The Future of the Perfect Job

The State of the Recruiting Industry

Despite our best efforts, we're still not terribly good at matching talent to opportunity.

There remains a significant gender gap in the worlds' workforce, as measured by both the relative number of women in the workforce and pay equality. This is especially true at the top where women sit in the big chair of only 23 of the Fortune 500. Elsewhere 98% of US venture funding goes to whites and asians, although they only make up 66% of the US population (and nearly all of that goes to males under 30 years old). Meanwhile, the pipeline is broken: universities are five times more expensive than 30 years ago, offer less career benefit, and appear to be firmly stuck in the 19th Century.

You can't tell me, that in a world where such glaring bias is endemic, that we are successfully matching the right people with the right opportunities. (In fact, I would wager that we're doing a lot worse in the areas that we don't track.)

Bad talent matching is frustrating for both employees and employers, and it's not like nobody is working on the problem. Yet, it becomes increasingly imperative as the gig economy rolls forward. Insert here the oft-touted number of jobs you will have in your lifetime vs your grandparents had in theirs: although I'm not sure what's worse, getting the wrong job once for life, or twenty timestwo to three disappointing years at a time.

Big Data to the Rescue?

I see an article almost daily about how big data is reshaping recruiting. That all sounds marvelous. Tremendously exciting. Yet the sceptic in me is still dubious as to how mining my current network and subjecting me to a couple of online assessments can tell you much about my ability to be a rockstar anything.

Let's use a simple example: lets say you're mining LinkedIn for a programmer from a pool of two candidates: A and B. A is more social and has also job-hopped 5 times in the last 5 years, each time moving just before he was fired because, at the end of the day, he's not a great programmer. So A has several times the number of connections as B, and has also received many more endorsements, reviews, and has been tagged 500% more than B for a number of core skills you are looking for. Meanwhile, B is a fantastic programmer at a small company where she has worked unnoticed for the last 5 years, under-employed because she's largely unaware of the opportunities around her. She has generally ignored LinkedIn, has no real network to speak of, and knows zero recruiters.

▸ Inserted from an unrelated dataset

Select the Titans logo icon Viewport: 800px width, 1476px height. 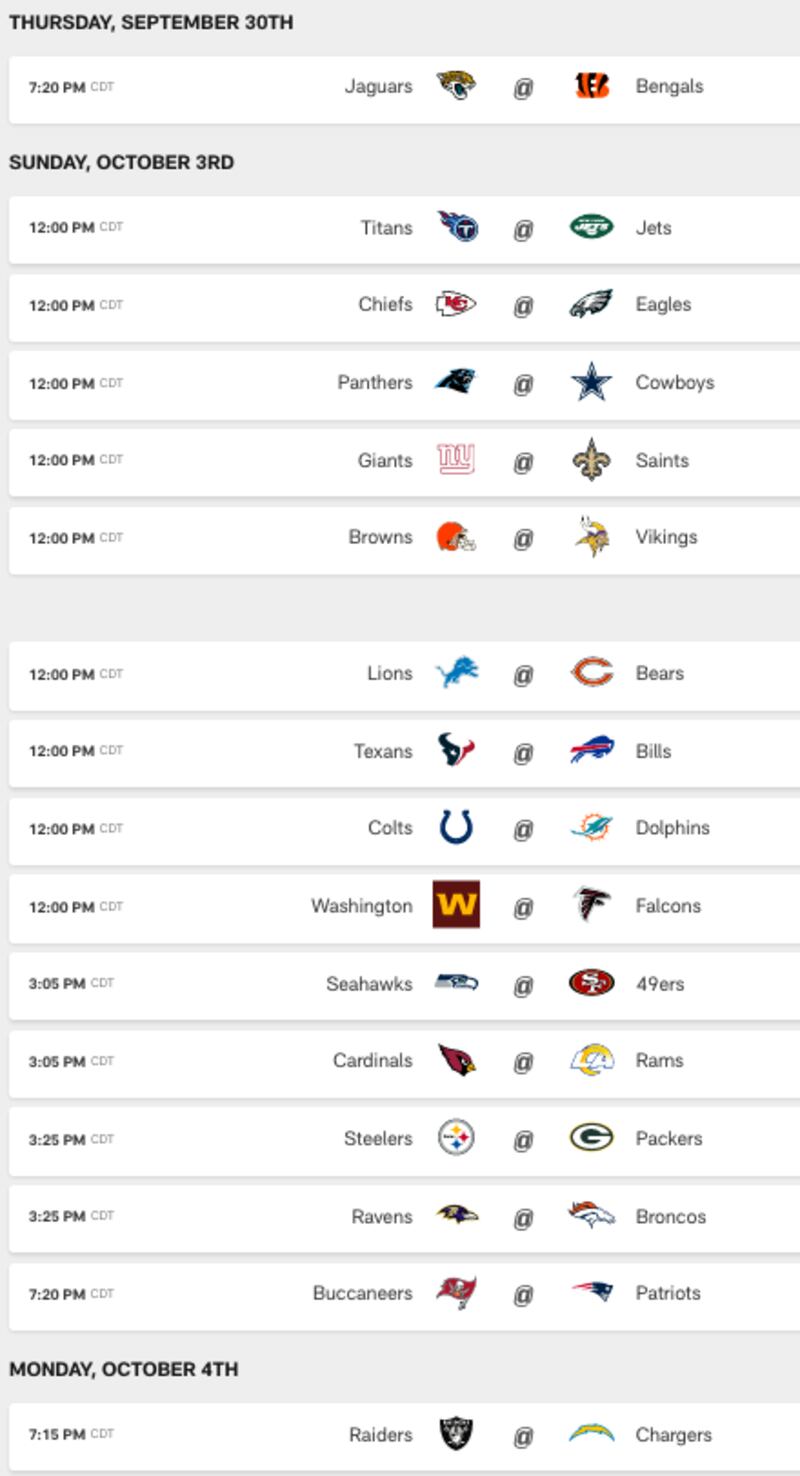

So the algorithms keep offering up hacker A into the hiring process and ignoring B. That's bad, but this in itself makes A more and more likely to be found next time. In effect, A has quickly risen to page one of recruiting Google, which position ensures they will likely stay there.

As always, the spoils go to those best able to work the system. Not those best suited for the work. Everyone loses (except A).

At the end of the day, the recruiting process is still dominated by human bias: confirmation bias, selection bias, ingroup bias, status-quo bias, bandwagon effect, projection bias, false consensus bias, and the anchoring effect, to name a few.

We Must Be Better At Measuring Performance

So, how do you measure suitability? Well, that's the question the whole business world has been struggling with since eugenicists starting building the perfect human in the 1900s and psychometrists started trying to measure them.

But what are you measuring? Are you measuring my ability now, or my potential? Are you measuring "hard" skills (programming or drawing), "soft" skills (leadership or innovation), or other intangibles (heart or drive)? Which is more important? How about morality (honesty)? Level of personal debt? (Those with a large boat payment are much less likely to quit than those without one.)

In short, the algorithms can only mine the data they have, and the data we have is awfully sparse, inconsistent, and mostly self-selected.

The Future Is Not An Update of the Past

What we need is much better data, and that means much better data collection, from more varied sources, and better sources. We need to work out how to get information on the best passive candidates without forcing them to master the current self advertising system. This may also include breaking up some well established cartels or ways of doing things.

It's an exciting prospect, and it actually means turning the entire recruiting system on its head: not merely giving new tools to the current incumbents. This is not recruiting 2.0, but a completely new field.

I'm looking forward to it. Because until we work out how to do that, we will be data mining late-night infomercials to work out what set of kitchen knives is the best.